━━ Records ━━
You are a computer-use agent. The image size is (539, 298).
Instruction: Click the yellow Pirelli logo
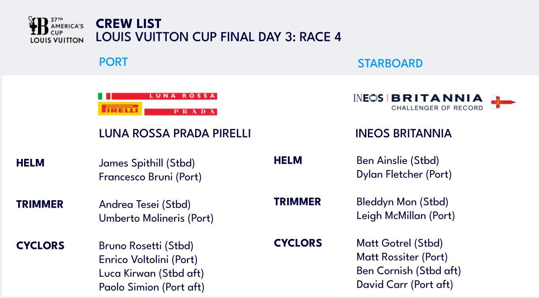(120, 109)
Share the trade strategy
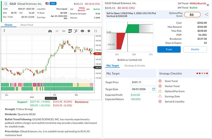This screenshot has height=139, width=212. point(206,15)
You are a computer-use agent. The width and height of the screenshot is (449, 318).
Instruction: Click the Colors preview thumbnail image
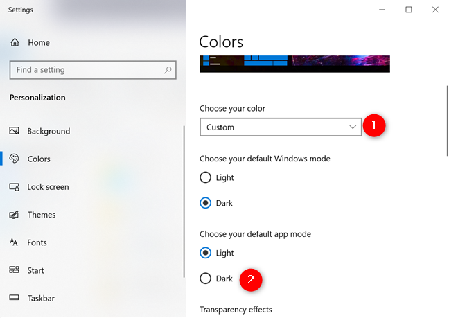(x=294, y=64)
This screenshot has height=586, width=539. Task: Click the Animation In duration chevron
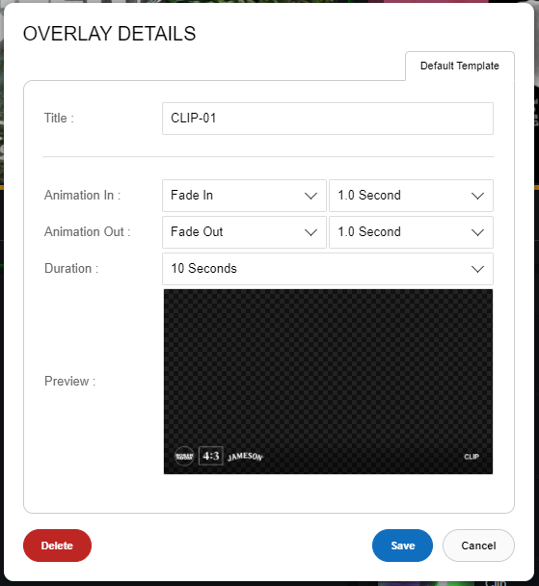click(477, 196)
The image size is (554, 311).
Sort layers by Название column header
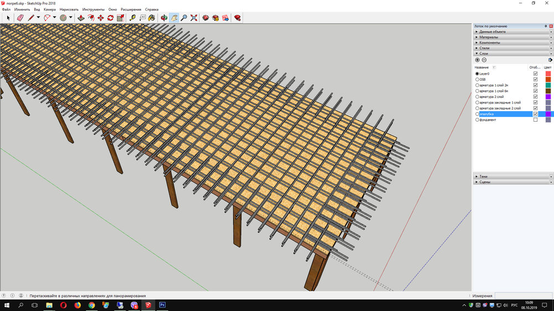pos(482,67)
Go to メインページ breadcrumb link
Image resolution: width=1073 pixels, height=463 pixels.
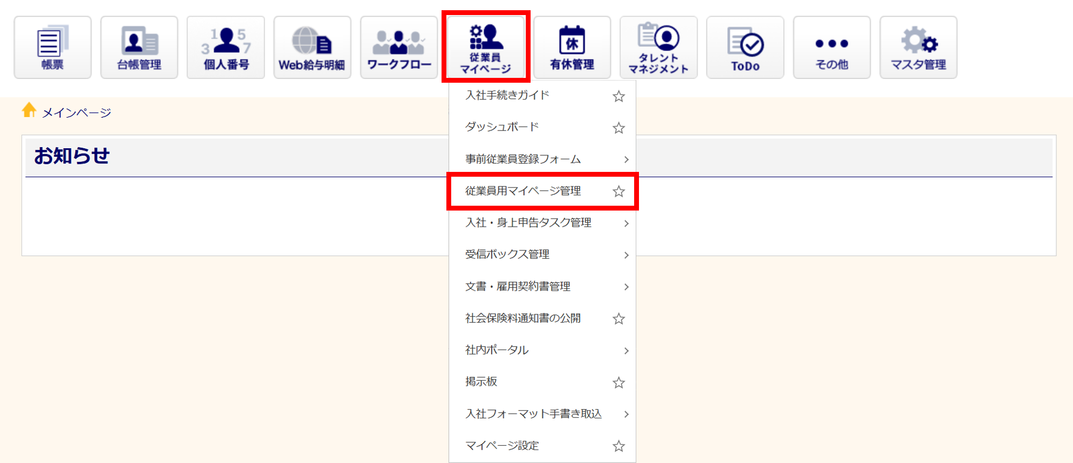76,113
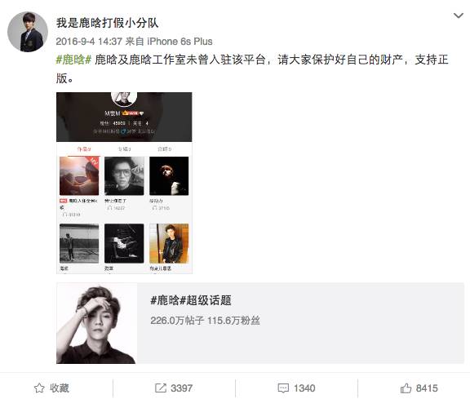Image resolution: width=470 pixels, height=399 pixels.
Task: Open username 我是鹿晗打假小分队 profile link
Action: [x=108, y=23]
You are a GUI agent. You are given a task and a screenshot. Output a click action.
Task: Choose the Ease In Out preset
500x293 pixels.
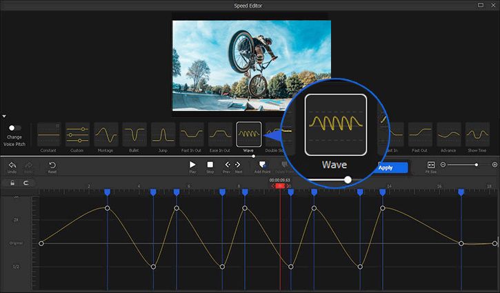[220, 134]
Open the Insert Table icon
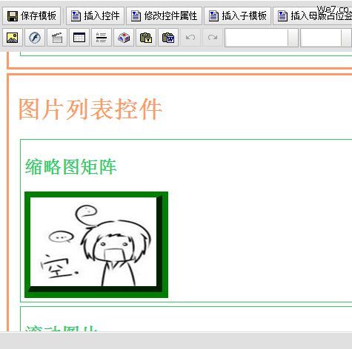This screenshot has width=352, height=349. pos(79,38)
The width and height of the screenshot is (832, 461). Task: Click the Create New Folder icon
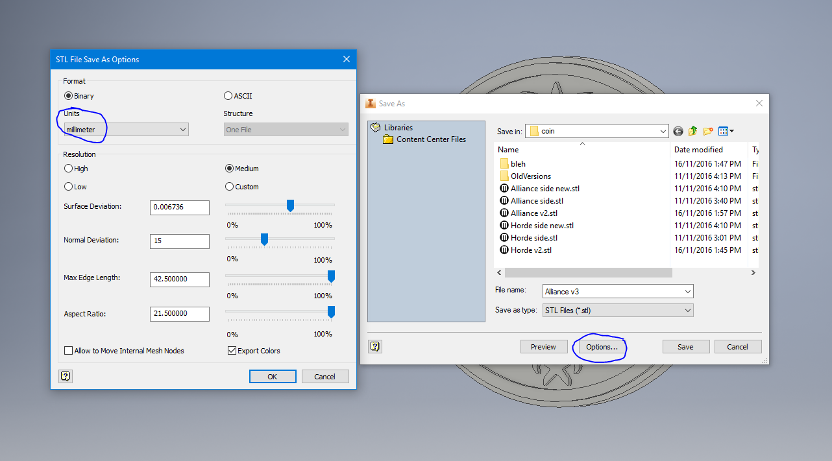tap(708, 131)
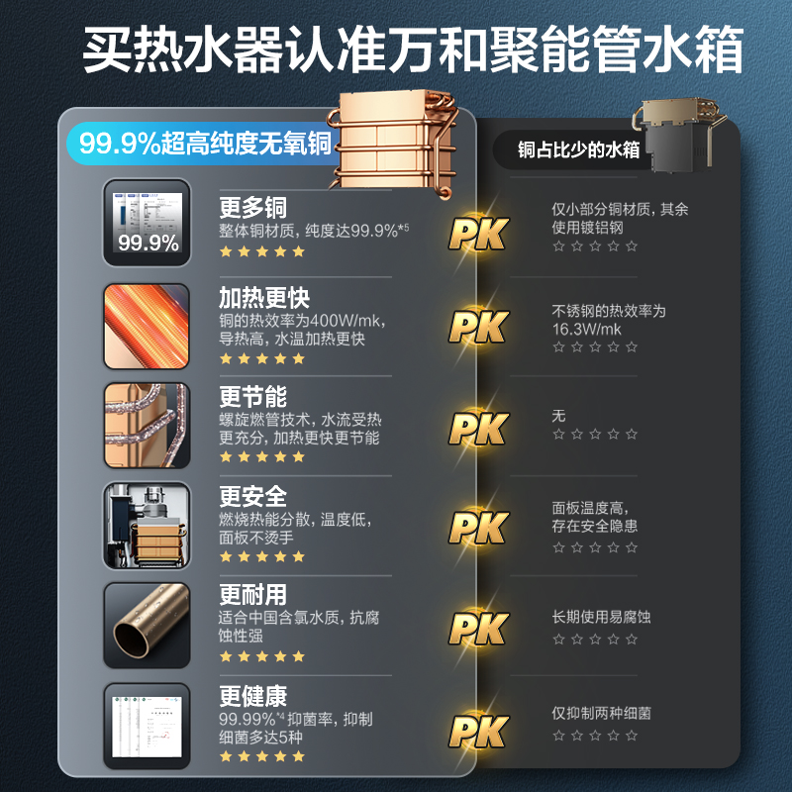Open the antibacterial test report thumbnail

[147, 726]
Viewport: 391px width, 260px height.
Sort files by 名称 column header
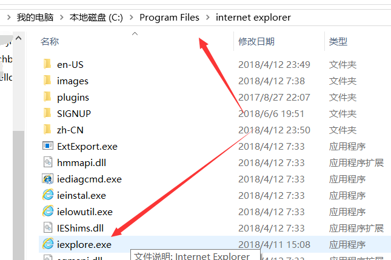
━━━
» **Exercise**: Skip the pictures and give the entries above again word for word.

» **Task response**:
You are a computer-use agent. The image size is (539, 298).
Instruction: Click the yellow Pirelli logo
(120, 109)
Share the trade strategy
This screenshot has height=139, width=212. point(206,15)
You are a computer-use agent. The width and height of the screenshot is (449, 318).
Instruction: Click the Colors preview thumbnail image
(x=294, y=64)
This screenshot has height=586, width=539. Task: Click the Animation In duration chevron
click(477, 196)
The image size is (554, 311).
Sort layers by Название column header
pos(482,67)
Go to メインページ breadcrumb link
Image resolution: width=1073 pixels, height=463 pixels.
76,113
Image resolution: width=470 pixels, height=399 pixels.
Task: Open username 我是鹿晗打假小分队 profile link
Action: [x=108, y=23]
You are a GUI agent. You are given a task and a screenshot. Output a click action.
Task: Choose the Ease In Out preset
500x293 pixels.
[220, 134]
Open the Insert Table icon
This screenshot has width=352, height=349. pos(79,38)
The width and height of the screenshot is (832, 461). Task: Click the Create New Folder icon
tap(708, 131)
Open the antibacterial test report thumbnail

[147, 726]
Viewport: 391px width, 260px height.
Sort files by 名称 column header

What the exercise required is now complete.